=== DIRECTIONS ===
Only an exact, line-for-line copy of the data will serve as the answer.

=== DATA SHOWN ===
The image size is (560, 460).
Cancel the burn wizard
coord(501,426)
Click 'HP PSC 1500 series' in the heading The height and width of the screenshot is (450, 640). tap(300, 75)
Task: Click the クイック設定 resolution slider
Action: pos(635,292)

=== SOLUTION TO THE PROBLEM ===
The image size is (560, 460).
Cancel the burn wizard
coord(501,426)
Click 'HP PSC 1500 series' in the heading The height and width of the screenshot is (450, 640). tap(300, 75)
Task: Click the クイック設定 resolution slider
Action: pos(635,292)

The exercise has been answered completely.